*** Source data Section Begins ***
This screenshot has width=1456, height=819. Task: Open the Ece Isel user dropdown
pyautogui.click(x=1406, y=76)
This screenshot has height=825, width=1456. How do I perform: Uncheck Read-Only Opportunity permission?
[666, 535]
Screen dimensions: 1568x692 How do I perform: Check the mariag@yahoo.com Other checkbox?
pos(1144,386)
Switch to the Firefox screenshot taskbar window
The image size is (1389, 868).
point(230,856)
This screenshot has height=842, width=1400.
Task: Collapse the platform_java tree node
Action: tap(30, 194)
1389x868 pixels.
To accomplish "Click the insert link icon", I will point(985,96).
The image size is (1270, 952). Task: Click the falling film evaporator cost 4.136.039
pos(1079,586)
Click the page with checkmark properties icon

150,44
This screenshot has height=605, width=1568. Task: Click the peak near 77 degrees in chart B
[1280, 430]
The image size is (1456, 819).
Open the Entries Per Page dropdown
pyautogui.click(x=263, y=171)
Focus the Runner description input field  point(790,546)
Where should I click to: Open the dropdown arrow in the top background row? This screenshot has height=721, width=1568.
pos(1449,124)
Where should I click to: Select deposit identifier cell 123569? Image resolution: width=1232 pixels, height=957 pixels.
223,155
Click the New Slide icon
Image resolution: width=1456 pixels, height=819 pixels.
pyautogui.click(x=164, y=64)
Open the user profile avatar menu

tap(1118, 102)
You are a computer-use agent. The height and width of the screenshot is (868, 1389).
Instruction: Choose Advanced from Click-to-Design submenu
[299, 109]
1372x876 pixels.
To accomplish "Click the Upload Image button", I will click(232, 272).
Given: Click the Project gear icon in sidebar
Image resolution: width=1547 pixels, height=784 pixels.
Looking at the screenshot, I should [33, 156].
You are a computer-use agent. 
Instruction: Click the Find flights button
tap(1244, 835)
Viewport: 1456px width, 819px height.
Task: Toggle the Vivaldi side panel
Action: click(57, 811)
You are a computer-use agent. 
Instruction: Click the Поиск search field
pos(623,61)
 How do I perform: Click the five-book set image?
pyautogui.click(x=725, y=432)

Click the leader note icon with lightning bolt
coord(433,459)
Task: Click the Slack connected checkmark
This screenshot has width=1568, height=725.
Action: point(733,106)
*** Source data Section Ends ***
• [Task item] Beginning with the line that contains "You are a computer-use agent. The", write out every line through the end of the entries above, exactly.

• [Solution to the exercise]
You are a computer-use agent. The height and width of the screenshot is (868, 1389).
Instruction: Choose Advanced from Click-to-Design submenu
[299, 109]
1372x876 pixels.
To accomplish "Click the Upload Image button", I will click(232, 272).
Given: Click the Project gear icon in sidebar
Image resolution: width=1547 pixels, height=784 pixels.
Looking at the screenshot, I should [33, 156].
You are a computer-use agent. 
Instruction: Click the Find flights button
tap(1244, 835)
Viewport: 1456px width, 819px height.
Task: Toggle the Vivaldi side panel
Action: click(57, 811)
You are a computer-use agent. 
Instruction: Click the Поиск search field
pos(623,61)
 How do I perform: Click the five-book set image?
pyautogui.click(x=725, y=432)

Click the leader note icon with lightning bolt
coord(433,459)
Task: Click the Slack connected checkmark
This screenshot has width=1568, height=725.
Action: point(733,106)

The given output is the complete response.